One of the joys of travel is stumbling across unusual juxtapositions. A tiny temple in the middle of a shopping mall. A Mexican restaurant in an obscure Mongolian town. A Starbucks coffee shop in the middle of an Arabian Souk. In such places, you can’t help but wondering, “What is this place doing here? Who built it? And why did someone think this neighborhood needed something like this?!”
Not one but two such juxtapositions exist in the Gorai district of northwestern Mumbai, on a place called Dharavi Island. Here you can’t help but gawk at the impressive Global Vipassana Pagoda, a giant, golden meditation hall with a capacity to seat around 8,000 meditators. Completed in 2006 and modeled after the Shwedagon Pagoda in Yangon, Myanmar, the structure is the largest such meditation hall in the world.
Revered by local Vipassana practitioners as a holy site, the main hall contains a Buddha relic and features a large crystal atop the pinnacle of its dome. The spire, itself, is covered in real gold (while the rest is covered in gold paint). The main doors to the pagoda are wooden and hand-carved in Myanmar.

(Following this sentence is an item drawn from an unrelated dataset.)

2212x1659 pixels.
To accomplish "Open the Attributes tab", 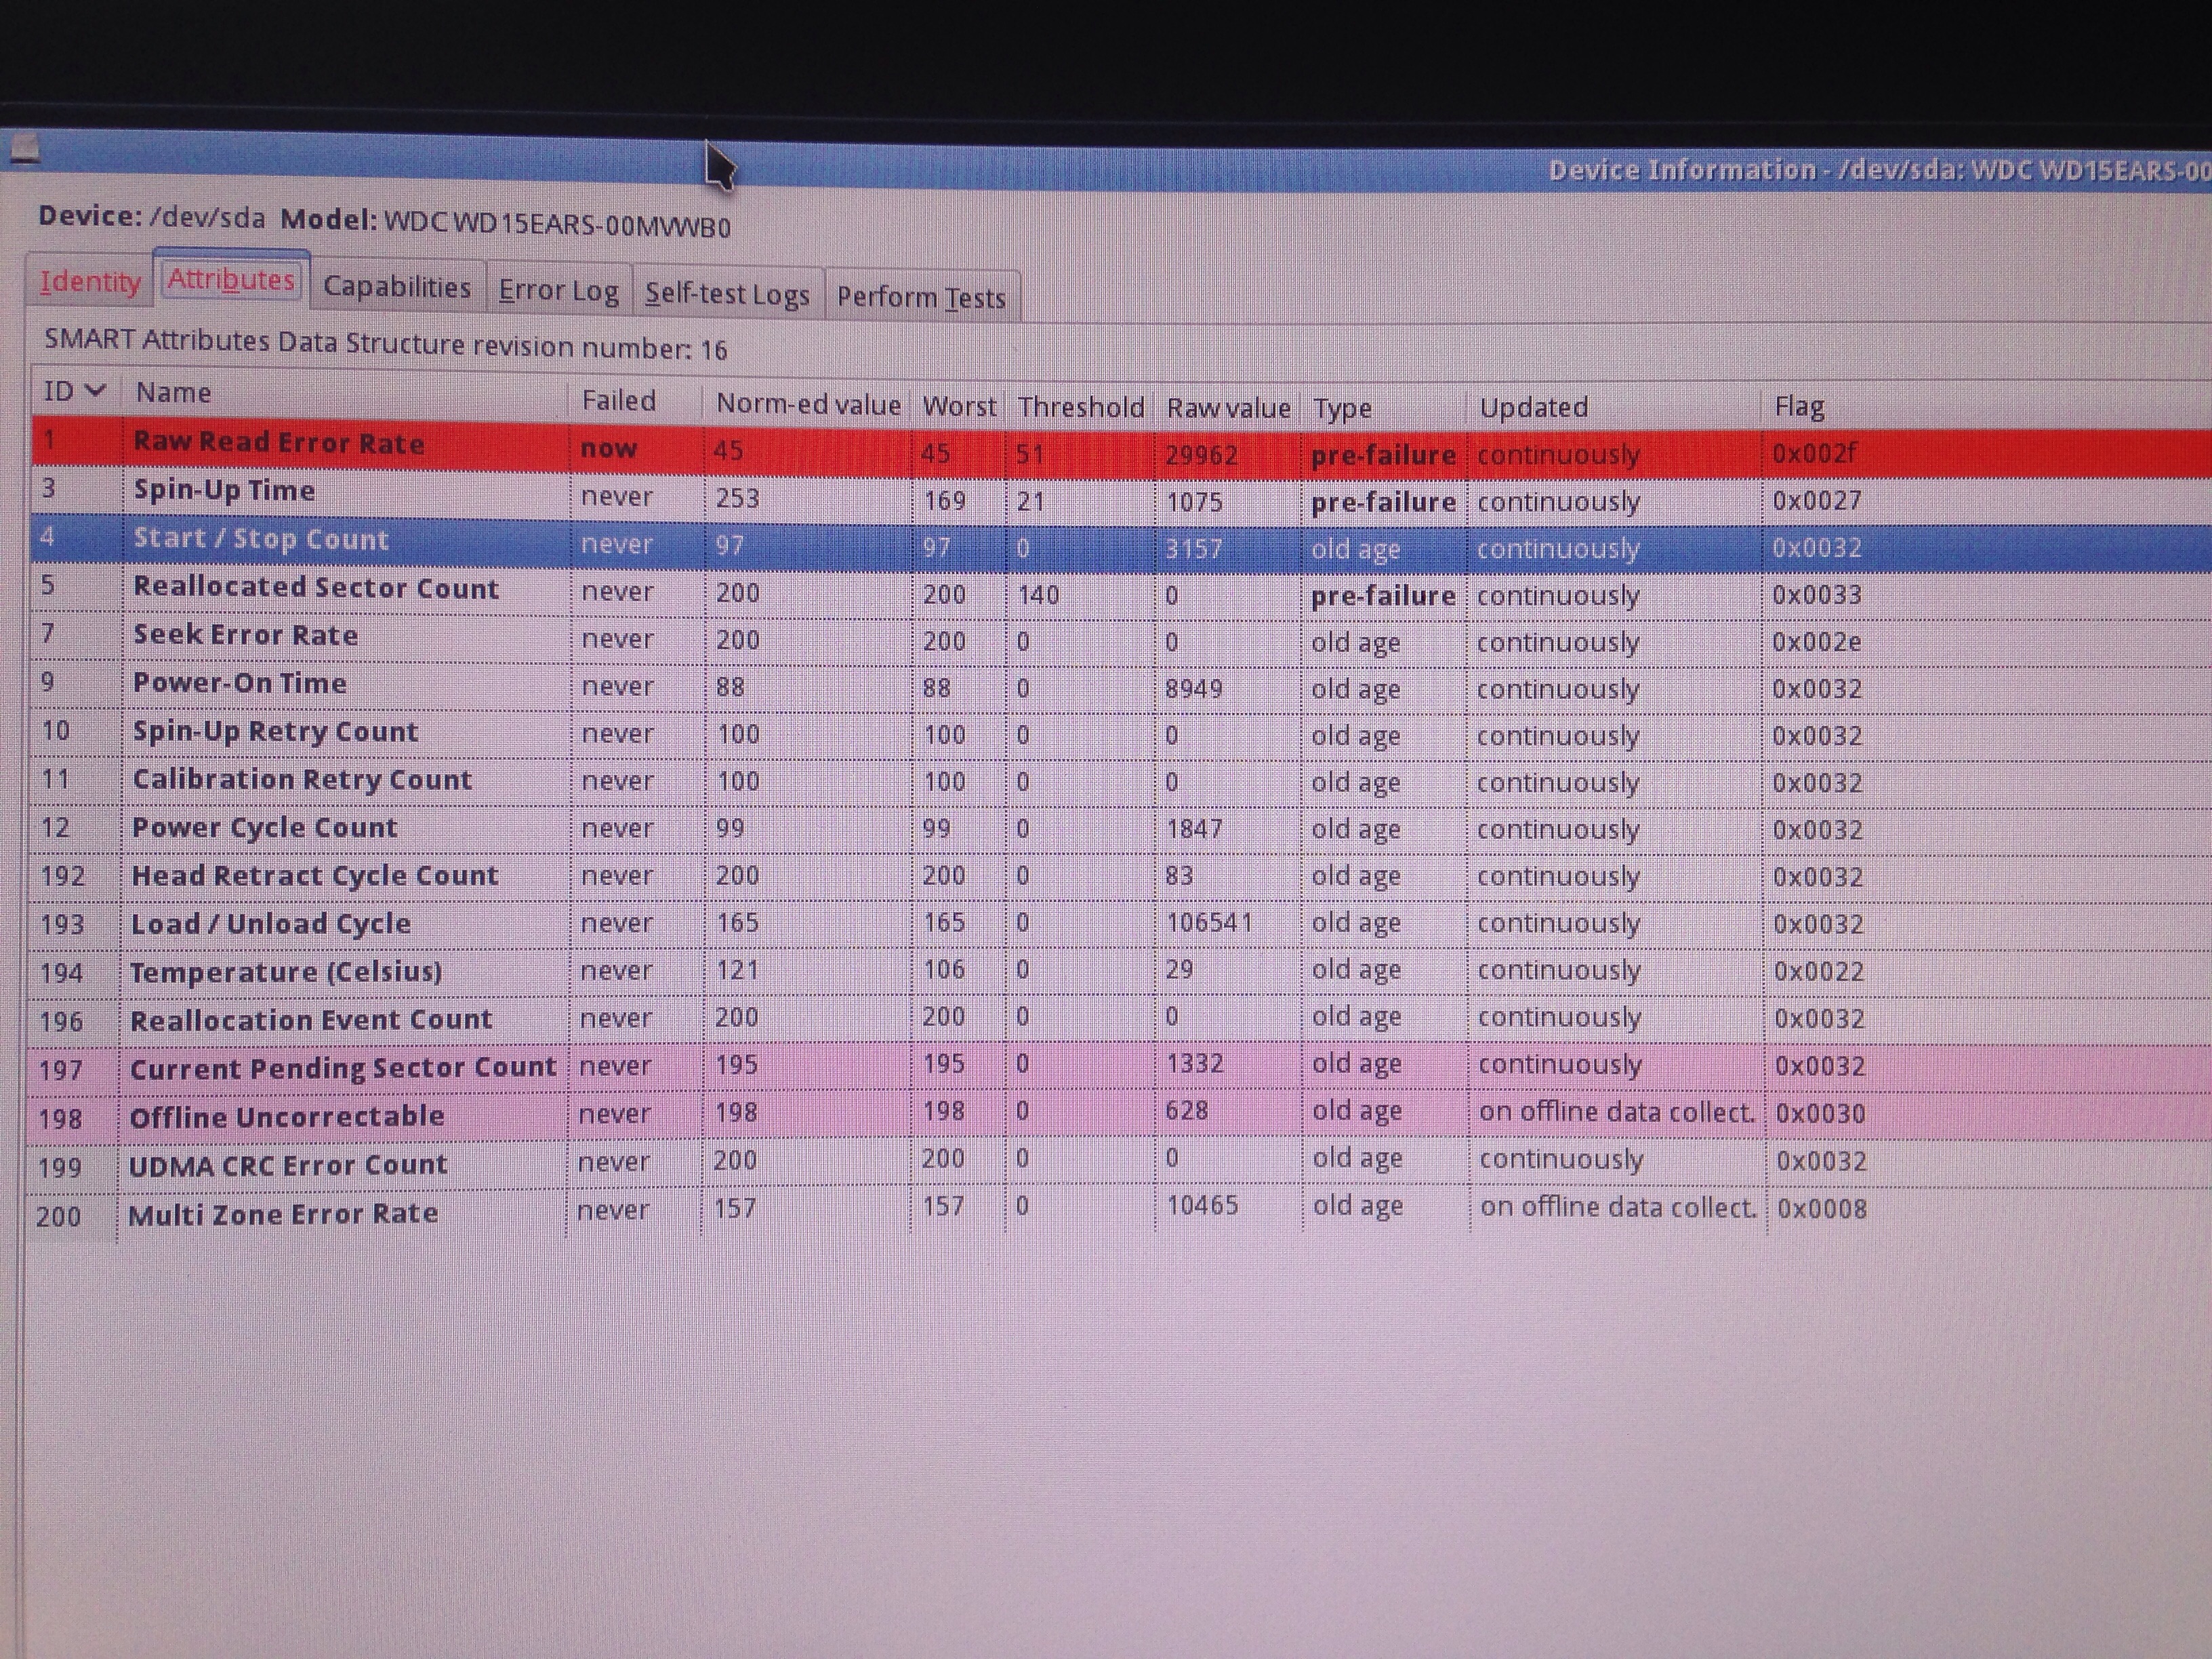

The Global Vipassana Pagoda is certainly an impressive site, especially when viewed from the river as you approach by boat. Upon seeing it in the distance, I remark to my wife, Donica, “Why in the world is there a Southeast Asian-style golden, Buddhist pagoda here in India, a Hindu country? I wouldn’t blink twice if I saw this kind of temple in Bangkok or Chiang Mai. But in Mumbai, it definitely stands out! It’s an absolutely lovely building — and utterly out of place.
But here’s the second odd juxtaposition. Just five minutes away from the very-holy Global Vipassana Pagoda is the EsselWorld, one of the largest amusement parks in India. Popular attractions here include the Rio Grande train (for kids), the Monsters in the Mist ride, Aqua Dive (a splash roller coaster) and Shot n Drop, a drop tower. There’s even a bowling alley. How strange to find a golden Buddhis pagoda in India. How even stranger to discover a modern theme park just a stone’s throw away. For context, imagine that every time you tried to pray at your pew in Notre Dame cathedral, you heard the roar of roller-coaster riders nearby as they raced down Space Mountain! Wouldn’t you ask, “Whose brilliant idea was this?!!”
I’m sure there’s a rational reason for the strange juxtapositions of Dharavi Island , but I choose not to question it. Sometimes it’s better to let a mystery remain a glorious, delicious mystery!
(What’s your relationship to mystery? Do you feel the need to understand every anomaly, or can you just “let it go”? To quote J Robert Oppenheimer, “Both the man of science and the man of action live always at the edge of mystery, surrounded by it.”
The next time you walk around your neighborhood, notice the unusual juxtapositions, the natural and man-made details that defy easy explanation – and just “let it go.” Don’t try to analyze it. Just accept the beauty of a world that still has a few delight mysteries left in it.)